Understanding Prep Time in a Recipe

Excitement begins to make your tummy tickle as you scan a new recipe. This is the one, you think to yourself. Not only does it sound good, but also the prep time is only 10 minutes with the cook time at 20 minutes. This is a no-brainer to prepare after work. Home by 5:30pm and eating by 6:15pm.


7:00pm rolls around and you now just have your dish in the oven. I must have made a mistake you think to yourself. Why did it take so long to finish the dish? This better be good! And it was outstanding, just like you thought it would be; you just wish you weren’t still eating at 7:30pm.


It wasn’t the mistake of your preparation or cooking. The misstep might have been understanding the prep time.


I didn’t realize how many people misunderstood prep time until I had friends over to try a dish I was creating for a recipe contest. When I asked someone to start timing me during my prep time, she asked me what I was doing. When I told her, she was surprised. She then talked about her frustration with recipes because it always took her so much longer to prepare a dish then what was stated on the recipe.

Prep time is the time it takes for all the ingredients on the list to be assembled for cooking. Prep time begins before the actual cooking starts. This means if your recipe states this:


4 cloves, minced

4 ounces of whole mushrooms, sliced

1 celery stalk, de-ribbed and chopped

1 medium yellow onion, chopped


The recipe assumes you have all your ingredients in the list prepared and in place before you start the cooking process. The prep time is in assembling the ingredients to be cooked, not the mincing, slicing or chopping.

However, if my recipe calls for an apple to be sliced before cooking, then I might have the ingredients listed like this:


4 cloves, minced

4 ounces of whole mushrooms, sliced

1 celery stalk, de-ribbed and chopped

1 medium yellow onion, chopped

1 green apple


Then the preparation time would include the time it takes to core and slice the apple in the recipe.
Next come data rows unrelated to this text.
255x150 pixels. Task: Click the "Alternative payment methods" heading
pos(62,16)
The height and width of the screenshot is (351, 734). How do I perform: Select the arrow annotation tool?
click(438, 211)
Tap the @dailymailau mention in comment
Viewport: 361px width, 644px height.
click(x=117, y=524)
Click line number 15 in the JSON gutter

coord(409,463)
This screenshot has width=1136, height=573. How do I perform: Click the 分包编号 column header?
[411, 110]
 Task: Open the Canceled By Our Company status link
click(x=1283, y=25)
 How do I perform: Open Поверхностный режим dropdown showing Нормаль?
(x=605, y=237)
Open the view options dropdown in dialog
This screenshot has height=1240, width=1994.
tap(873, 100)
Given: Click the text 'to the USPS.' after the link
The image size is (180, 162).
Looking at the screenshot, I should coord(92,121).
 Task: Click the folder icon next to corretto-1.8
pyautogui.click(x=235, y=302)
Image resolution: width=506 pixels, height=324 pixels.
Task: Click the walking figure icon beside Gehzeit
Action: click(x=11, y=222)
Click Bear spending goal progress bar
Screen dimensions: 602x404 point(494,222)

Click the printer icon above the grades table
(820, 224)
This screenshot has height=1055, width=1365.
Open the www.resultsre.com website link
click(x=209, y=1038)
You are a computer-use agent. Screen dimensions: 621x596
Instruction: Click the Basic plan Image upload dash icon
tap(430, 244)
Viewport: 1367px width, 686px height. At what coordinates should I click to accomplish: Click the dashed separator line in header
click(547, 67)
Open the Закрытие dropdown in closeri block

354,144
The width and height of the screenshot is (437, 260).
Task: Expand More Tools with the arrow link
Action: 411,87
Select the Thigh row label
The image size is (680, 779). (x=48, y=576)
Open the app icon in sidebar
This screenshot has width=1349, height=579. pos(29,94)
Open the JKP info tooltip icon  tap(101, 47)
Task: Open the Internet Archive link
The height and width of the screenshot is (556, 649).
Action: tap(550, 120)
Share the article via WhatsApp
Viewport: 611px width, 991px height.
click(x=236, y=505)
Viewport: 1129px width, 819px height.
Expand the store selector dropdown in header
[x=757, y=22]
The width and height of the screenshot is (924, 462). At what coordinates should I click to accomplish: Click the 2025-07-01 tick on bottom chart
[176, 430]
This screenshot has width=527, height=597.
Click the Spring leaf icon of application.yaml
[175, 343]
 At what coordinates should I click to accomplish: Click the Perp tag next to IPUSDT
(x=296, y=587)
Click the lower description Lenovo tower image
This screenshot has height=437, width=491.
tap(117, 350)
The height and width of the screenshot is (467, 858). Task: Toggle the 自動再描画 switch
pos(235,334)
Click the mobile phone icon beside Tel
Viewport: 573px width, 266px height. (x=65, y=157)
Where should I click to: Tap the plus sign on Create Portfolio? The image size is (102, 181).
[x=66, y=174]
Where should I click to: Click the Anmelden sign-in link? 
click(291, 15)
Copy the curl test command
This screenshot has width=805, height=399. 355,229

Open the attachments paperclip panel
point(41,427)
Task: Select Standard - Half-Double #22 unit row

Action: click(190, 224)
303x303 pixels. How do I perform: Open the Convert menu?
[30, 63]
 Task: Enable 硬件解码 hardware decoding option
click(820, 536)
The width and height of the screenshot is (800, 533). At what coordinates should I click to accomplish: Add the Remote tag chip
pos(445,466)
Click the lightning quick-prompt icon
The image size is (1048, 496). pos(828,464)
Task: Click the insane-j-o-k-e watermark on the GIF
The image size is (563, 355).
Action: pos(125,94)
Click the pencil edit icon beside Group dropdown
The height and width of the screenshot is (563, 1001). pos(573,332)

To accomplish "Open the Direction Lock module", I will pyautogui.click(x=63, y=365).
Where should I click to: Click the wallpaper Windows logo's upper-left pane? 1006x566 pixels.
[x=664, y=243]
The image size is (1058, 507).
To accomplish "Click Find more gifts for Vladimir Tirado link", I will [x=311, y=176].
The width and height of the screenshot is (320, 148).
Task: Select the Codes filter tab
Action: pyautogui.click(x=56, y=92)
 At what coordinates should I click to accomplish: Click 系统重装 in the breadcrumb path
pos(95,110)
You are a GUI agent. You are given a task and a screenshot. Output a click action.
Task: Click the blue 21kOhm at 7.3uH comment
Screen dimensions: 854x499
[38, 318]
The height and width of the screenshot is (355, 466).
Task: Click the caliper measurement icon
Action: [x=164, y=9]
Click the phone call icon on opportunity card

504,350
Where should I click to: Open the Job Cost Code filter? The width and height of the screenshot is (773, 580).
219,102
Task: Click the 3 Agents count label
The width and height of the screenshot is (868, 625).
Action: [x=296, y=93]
There are some ingredients that just can’t be prepared ahead of time.


Knowing this confusion, a lot of the recipes I had created did not include prep time. However, since writing my cookbook I need to list the prep time and cook time.


A tip to figure out how much time it will really take to prep is to time yourself when chopping an onion. Do you use a knife (my favorite because I like the control) or a food processor? If your mindful on how much time it takes for you to mince a garlic, chop an onion, dice a carrot; you can better prepare yourself in the timing it takes to do the actual recipe.


Another tip is doing some of the preparation ahead of time if you know when you are cooking a particular dish. A chopped yellow onion will stay fresh in the refrigerator for 5-7 days. I put the onions in two zipper baggies to try to keep the aroma of the onions from seeping out into my refrigerator. Diced carrots, about 2 weeks. Put the diced carrots in some water to prevent drying out.


I hope this helps in understanding the prep time in a recipe and you find my tips useful.